We ended up find a nice group of deer the night before the hunt. We made plans and set up camp. 
Opening morning we head into the area and as I 'm walking and trying to really look for this grey ghost and started to think to myself how hard this is going to be to see them. Well no sooner did I think this when I notice a flash of white off to my right. I pulled up my binos and saw it was a big buck. But by the time I dropped the binos and pulled up the rifle the deer had disappeared, how he did on an open hillside ill never know, but I got a good idea of why they are referred to as a ghost.
I got on the radio and got in contact with my cousin who was on the ridge this deer was on. I told him what I saw and if he can see him. He was still a ways behind so it was no luck.
I started getting glimpses of other coues deer running further up and diving off into a little draw. I decided I would make my way up to see inside the draw and maybe get lucky.
By the time I got there the sun was coming up over the ridge line so I couldn't see anything let alone a deer that blends in with the surroundings.
I did see my cousin and he was close to the top of the draw. I figured I could hike up and meet up with him and possibly get the deer out, either they were going to come down to me or up to him. I only had walked 30 yards when boom, then another boom. I asked over the radio if he had got one, no response. I picked up my pace and then he gets on the radio and hes more excited then I have ever heard him he asks how close I am.

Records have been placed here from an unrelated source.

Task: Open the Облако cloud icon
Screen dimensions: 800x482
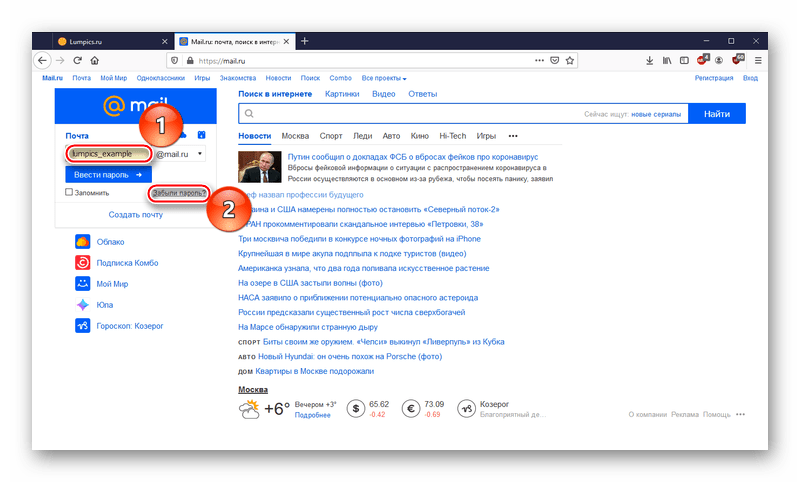Action: [x=83, y=242]
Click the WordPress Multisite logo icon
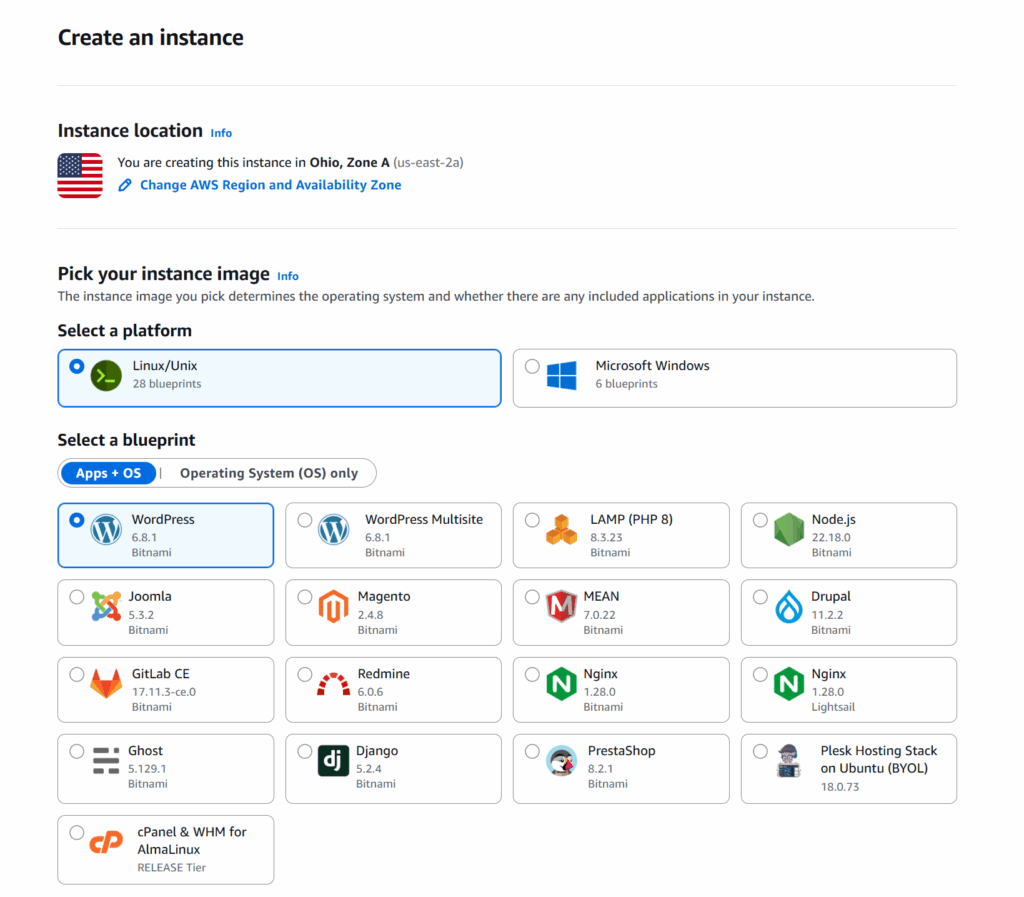1024x897 pixels. tap(334, 529)
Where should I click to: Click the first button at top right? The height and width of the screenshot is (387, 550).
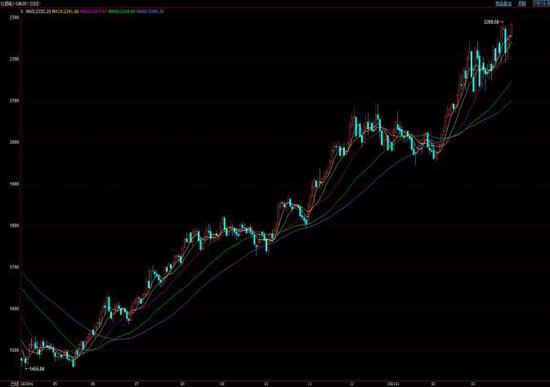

Now I'm amped thinking there is another one and all he says is "I got him!"
When I got to him a was shocked at how big the deer was.
He tells me how it went down and that he saw 3 other bucks before this one came out. We booked it to the top of this rock out cropping and started glassing up the canyon. After about 10 minutes he locates one of the bucks. I move to his location and he tries to tell me where it is and I can't find it anywhere. Well I didn't bring anything up on the rocks with me but binos and rifle. He decides he will go get my pack and tells me to stay watching the deer.
I sat there watching this tree trying to pick out the deer but never can. Finally a doe walks up to the tree and this little buck gets out from under the tree. Its to little for me especially after seeing what he had shot. So we got his dad up there and he didn't care how big it was. We range it at 411 and he shoots and drops it with one shot.
We spent the rest of the morning cleaning and hauling meat off the hills. Then we spent the rest of the day trying to find another area to hunt. 
The next morning we went into the Jackson cabin area and ended up finding a bunch a does but no bucks and a lot of hunters. So we decided to go back to the first area. 
Sunday morning we got up and I decide to do about the same thing as the first day. I found 3 bucks that were moving over a ridge to a deep draw. I had to get moving and busted butt over to where they disappeared. 
After glassing for about a hour I was finally able to locate them. They were at 680 yards feeding up a draw. I didn't feel comfortable shooting that far even though I practiced and had my chart. 
I made the decision to get closer and if I could get it under 500 yards I could take the shot. My cousin was with me and we picked out a group of rocks that we could get to without being noticed.
When we got to the rocks I started trying to find them again but couldn't see them. I decided I had enough supplies to just sit there until dark, mind you it was 9am. My cousin finally found the biggest buck in the group and pointed him out to me. He was standing perfectly broadside to us at 460 yards. I got a solid rest and made my scope adjustments. I placed my crosshairs on him and for the life of me couldn't control my breathing. So I backed off and just sat back on my butt. I finally calmed down and got back on the gun. The deer was still standing looking our way. I placed the crosshairs on him again and started to squeeze the trigger, when it finally broke and I was able to get back on him he was still there. I couldn't believe it how did I miss. I rack another in and get ready to fire again when my cousin yells no it is another deer. 
We packed up and walk up to the area he was standing and pick up a blood trail. He ran maybe 50 yards and piled up into a tree. I ended up hitting him more forward than I wanted and got him in the neck. I got lucky and got the jugular vein and he bled out.
We got pictures and cleaned him up and back to camp. The 4th member of our party was starting to not want to keep going, but we talked him into going one more day. 
The next day we went back into the same area and he ends up taking the smallest one because it ran 200 yards in front of him.
We finished the trip off with some quail hunting and predator calling. We got 3 foxes and a bunch of gambles and scaled quail to end the trip.
I do have to say that Arizona hunters make Utah hunters look bad. Everyone we talked to was so nice and respectful. One guy even said we could hunt the same area as him. I told him in Utah they would say that the whole mountain was taken because they were there first. 
He laughed and said he had heard that and then said that we were welcome to stop at his camp any time and have a beer. We talked to 3 or 4 more camps and they all said the same thing. It was nice to see how it really should be. 
Anyway I can't wait to do it again next year! 
Heres some more pictures.


----------



## 300 Wby (Aug 14, 2008)

Thanks for sharing the experience with us!


----------



## wyogoob (Sep 7, 2007)

Impressive hunt and story. Thanks for sharing.

.


----------



## CPAjeff (Dec 20, 2014)

Awesome story and pictures, thanks for sharing! I don't know if I'm more jealous of your deer or the quail!


----------



## mikevanwilder (Nov 11, 2008)

CPAjeff said:


> Awesome story and pictures, thanks for sharing! I don't know if I'm more jealous of your deer or the quail!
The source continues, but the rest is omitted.